Segundo a companhia, o plano foi estruturado de forma consensual com seus principais credores e já conta com a adesão de credores que representam mais de 47% do total das dívidas financeiras incluídas no processo.
A empresa terá prazo de 90 dias, a partir do processamento da recuperação extrajudicial, para alcançar o percentual mínimo necessário para homologação do plano, o que permitiria vincular 100% dos créditos sujeitos às novas condições de pagamento.
O acordo prevê um período de standstill de 90 dias a partir de quinta-feira (12/03), durante o qual ficam suspensos os pagamentos de juros e principal das dívidas financeiras enquanto a companhia negocia um plano definitivo de reestruturação com os credores.
A Raízen informou que o processo não inclui dívidas com clientes, fornecedores, revendedores ou outros parceiros comerciais, que continuarão sendo pagos normalmente.

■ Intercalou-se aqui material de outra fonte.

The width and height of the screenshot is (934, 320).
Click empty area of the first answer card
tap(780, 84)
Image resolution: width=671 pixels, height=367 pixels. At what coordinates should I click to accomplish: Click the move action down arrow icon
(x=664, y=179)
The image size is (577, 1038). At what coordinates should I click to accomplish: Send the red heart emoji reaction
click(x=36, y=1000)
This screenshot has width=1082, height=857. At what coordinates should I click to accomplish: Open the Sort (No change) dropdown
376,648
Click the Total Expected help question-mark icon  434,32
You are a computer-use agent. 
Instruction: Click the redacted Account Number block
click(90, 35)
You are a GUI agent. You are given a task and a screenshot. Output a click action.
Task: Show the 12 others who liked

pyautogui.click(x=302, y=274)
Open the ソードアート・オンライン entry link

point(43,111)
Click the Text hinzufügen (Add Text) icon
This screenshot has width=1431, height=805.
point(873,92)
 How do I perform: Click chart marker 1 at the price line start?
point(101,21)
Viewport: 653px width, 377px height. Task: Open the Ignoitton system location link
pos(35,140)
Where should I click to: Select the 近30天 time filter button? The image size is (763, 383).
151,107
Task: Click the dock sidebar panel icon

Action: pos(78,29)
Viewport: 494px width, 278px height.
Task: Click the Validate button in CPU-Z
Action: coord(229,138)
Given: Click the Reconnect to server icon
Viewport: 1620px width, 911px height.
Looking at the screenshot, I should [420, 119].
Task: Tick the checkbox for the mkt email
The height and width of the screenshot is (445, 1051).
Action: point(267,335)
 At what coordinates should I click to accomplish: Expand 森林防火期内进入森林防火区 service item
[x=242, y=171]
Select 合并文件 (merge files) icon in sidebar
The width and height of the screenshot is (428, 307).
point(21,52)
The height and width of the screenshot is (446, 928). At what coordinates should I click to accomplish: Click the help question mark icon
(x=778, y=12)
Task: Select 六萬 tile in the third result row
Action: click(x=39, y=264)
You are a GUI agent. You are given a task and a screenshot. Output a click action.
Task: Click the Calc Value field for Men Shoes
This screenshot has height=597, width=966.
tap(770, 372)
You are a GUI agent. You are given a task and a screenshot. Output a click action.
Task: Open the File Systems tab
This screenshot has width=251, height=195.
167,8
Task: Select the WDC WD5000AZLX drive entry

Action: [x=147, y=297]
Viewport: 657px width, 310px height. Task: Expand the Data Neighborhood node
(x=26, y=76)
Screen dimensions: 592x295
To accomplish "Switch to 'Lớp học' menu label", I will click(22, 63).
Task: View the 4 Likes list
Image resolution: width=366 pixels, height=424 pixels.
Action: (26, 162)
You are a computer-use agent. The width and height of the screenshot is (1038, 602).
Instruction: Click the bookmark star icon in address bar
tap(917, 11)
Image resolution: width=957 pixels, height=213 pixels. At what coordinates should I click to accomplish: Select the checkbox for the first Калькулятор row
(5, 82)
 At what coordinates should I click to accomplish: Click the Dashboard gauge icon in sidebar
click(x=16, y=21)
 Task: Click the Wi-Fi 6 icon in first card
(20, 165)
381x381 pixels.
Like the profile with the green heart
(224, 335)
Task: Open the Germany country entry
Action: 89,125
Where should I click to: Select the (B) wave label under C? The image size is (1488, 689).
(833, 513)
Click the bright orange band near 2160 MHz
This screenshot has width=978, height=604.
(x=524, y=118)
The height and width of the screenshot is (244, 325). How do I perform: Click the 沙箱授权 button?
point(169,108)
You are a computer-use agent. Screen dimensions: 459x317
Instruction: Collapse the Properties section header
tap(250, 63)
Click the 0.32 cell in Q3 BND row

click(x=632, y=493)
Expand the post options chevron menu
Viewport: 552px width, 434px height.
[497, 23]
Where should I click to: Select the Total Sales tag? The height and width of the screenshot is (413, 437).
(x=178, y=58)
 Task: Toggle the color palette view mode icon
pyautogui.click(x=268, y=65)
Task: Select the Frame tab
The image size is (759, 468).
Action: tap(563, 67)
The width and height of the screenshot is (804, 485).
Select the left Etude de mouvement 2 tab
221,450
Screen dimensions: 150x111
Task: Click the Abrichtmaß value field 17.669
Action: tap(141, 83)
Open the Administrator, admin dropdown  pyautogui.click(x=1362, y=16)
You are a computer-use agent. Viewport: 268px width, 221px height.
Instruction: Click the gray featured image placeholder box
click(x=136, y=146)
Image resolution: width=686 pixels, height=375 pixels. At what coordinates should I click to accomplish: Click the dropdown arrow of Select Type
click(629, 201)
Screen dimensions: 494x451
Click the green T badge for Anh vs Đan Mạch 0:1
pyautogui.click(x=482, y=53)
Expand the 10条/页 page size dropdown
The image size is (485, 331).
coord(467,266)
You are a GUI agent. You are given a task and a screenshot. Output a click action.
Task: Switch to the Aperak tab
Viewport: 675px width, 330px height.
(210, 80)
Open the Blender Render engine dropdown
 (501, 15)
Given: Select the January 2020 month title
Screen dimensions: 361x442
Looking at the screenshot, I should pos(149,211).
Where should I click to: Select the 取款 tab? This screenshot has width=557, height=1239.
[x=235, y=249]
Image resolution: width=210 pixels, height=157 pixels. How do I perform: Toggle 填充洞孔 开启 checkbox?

Do total das dívidas incluídas, cerca de metade está nas mãos de bancos, enquanto a outra metade pertence a detentores de títulos como bonds, CRAs e debêntures. A companhia encerrou dezembro com R$ 17,3 bilhões em caixa.
Segundo a empresa, a recuperação extrajudicial busca preservar liquidez em um momento de maior necessidade de capital de giro, com a aproximação do início da safra de cana-de-açúcar, além de dar suporte ao processo de reorganização operacional em andamento.